Shin Bet arrests would-be ISIS recruits from Israeli Arab town

Security agency says 6 suspects were accomplices of Nadal Salah, and helped him cross into Syria last month by way of paraglider.

ISIS militants blow up Roman-era temple of Baal Shamin in ancient city of Palmyra (photo credit: ISLAMIC SOCIAL MEDIA)
ISIS militants blow up Roman-era temple of Baal Shamin in ancient city of Palmyra
(photo credit: ISLAMIC SOCIAL MEDIA)
The Shin Bet (Israel Security Agency) and the Israel Police have arrested six Israeli Arabs from the small town of Jaljulya they say conspired to travel to Syria in order to join the Islamic State.
The case was cleared for publication on Wednesday when the members of the cell were indicted on charges including contact with a foreign agent, conspiracy, and attempted illegal crossing to an enemy state.
The investigation was launched following a highly publicized incident last month, when an Israeli Arab man, 23-year-old Jaljulya native Nidal Salah, paraglided into Syria from the Golan Heights to join Islamic State on October 24th. Reports that an Israeli had drifted over the border into Syria sent security forces scrambling across the Golan Heights in a race to find the man, before they determined that Salah had crossed over intentionally in order to join jihadi group in Syria.

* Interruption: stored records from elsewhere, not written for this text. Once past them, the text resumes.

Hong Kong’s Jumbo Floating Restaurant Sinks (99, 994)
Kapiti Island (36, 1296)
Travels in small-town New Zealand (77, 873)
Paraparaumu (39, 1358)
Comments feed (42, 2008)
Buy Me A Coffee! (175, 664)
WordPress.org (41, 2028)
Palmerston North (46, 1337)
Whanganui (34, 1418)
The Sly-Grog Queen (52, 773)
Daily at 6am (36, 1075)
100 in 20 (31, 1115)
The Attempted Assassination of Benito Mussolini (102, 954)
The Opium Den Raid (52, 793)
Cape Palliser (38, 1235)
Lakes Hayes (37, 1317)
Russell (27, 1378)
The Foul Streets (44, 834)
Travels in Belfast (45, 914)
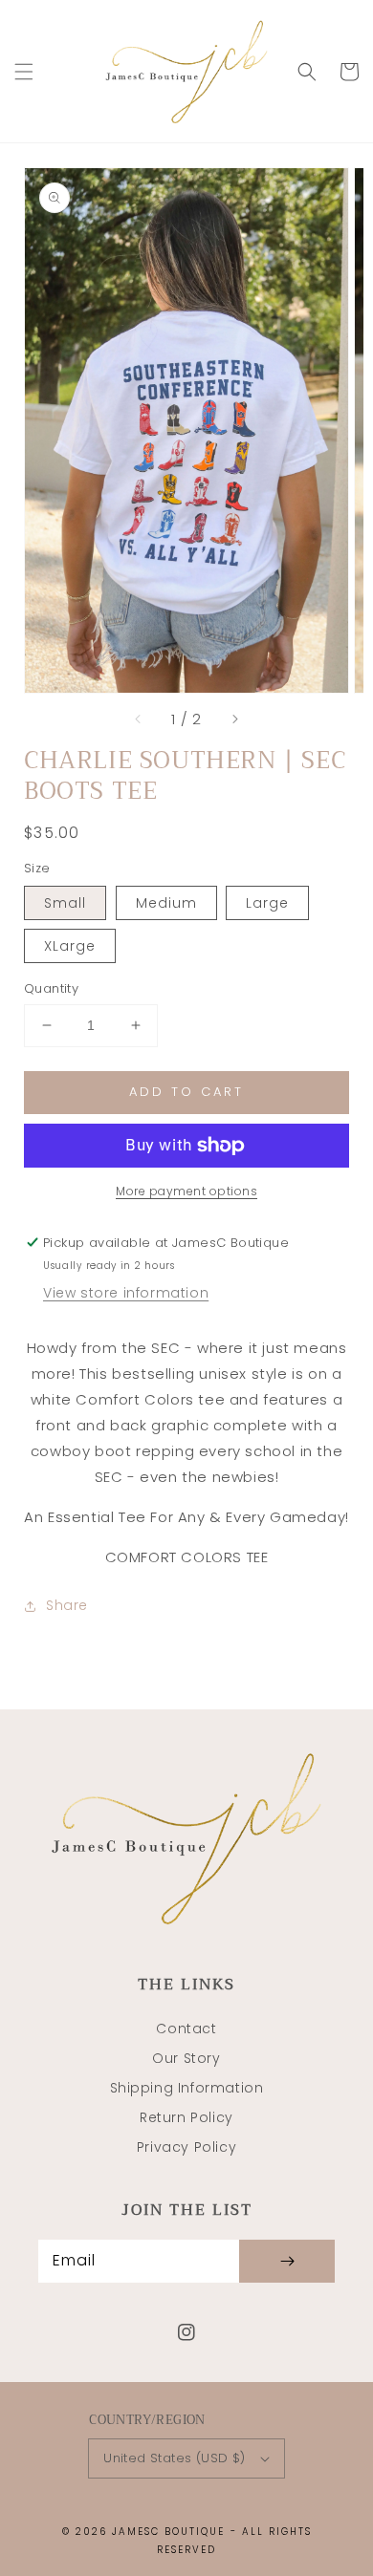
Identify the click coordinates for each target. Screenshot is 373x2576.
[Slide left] (139, 719)
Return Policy (186, 2117)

The same night that Salah crossed into Syria, the Shjin Bet and police arrested two brothers from Jaljulya who they say helped Salah. Under questioning, Jihad Hagla, 26, and Ahab Hagla, 22, began giving up the names of accomplices and investigators realized they were dealing with a cell of IS supporters looking to make their way to Syria to join the jihadi group.
The Shin Bet said both brothers were known to the security services as being supporters of IS, and that Jihad Hagla had spent six months in Syria in 2013 with IS and other rebel groups. Hagla was arrested upon his return to Israel and served a year in prison before he was released in November 2014.

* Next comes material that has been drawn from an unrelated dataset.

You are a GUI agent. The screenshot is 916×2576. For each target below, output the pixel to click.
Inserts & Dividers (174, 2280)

The Shin Bet said that it had determined that in the months before he glided into Syria, Salah and Jihad Hagla trained on the paraglider repeatedly, and that Hagla himself planned to leave by paraglider as well, because he feared his security record would prevent him from flying out of Ben-Gurion International Airport.
The accomplices named by Jihad and Ahab Hagla under questioning included four other residents of Jaljulya: Anas Nidal Yusef Hagla, 19, Muhammad Amin Uda, 28, Muhammad Zakagti, 22, and Adna Ismail Otman Aynash, 21.
For months the cell would meet at Jihad Hagla’s house in the village for religious studies and to view jihadi propaganda.
All the members of the cell had decided that they would join IS, the Shin Bet said. While Jihad Hagla and Salah would paraglide into Syria, the rest planned to fly to Turkey and then cross by land into Syria. Two members of the cell, Adnan Anash and Muhammad Zakegti, decided to abandon the plot because they feared their parents would find out and prevent them from leaving, the Shin Bet said.
Two members of the cell, Adnan Hagla and Muhammad Uda, both flew to Turkey in October and tried to link up with members of IS to take them into rebel- controlled areas of Syria, but the plan failed and they flew back to Israel.
Over the past few years the Shin Bet and the Israel Police have repeatedly announced the arrests of Arab Israelis who traveled to Syria by way of Turkey in order to join IS. In many cases the suspects only spent a few weeks at most in the war zone, fleeing back to Israel where they were immediately arrested upon arrival.
The Shin Bet has issued repeated warnings to Israeli Arabs planning such trips, and has said that the phenomenon of Arab Israelis traveling to combat arenas in Syria and Iraq is extremely dangerous, as volunteers undergo military training and receive exposure to radical jihadist ideology.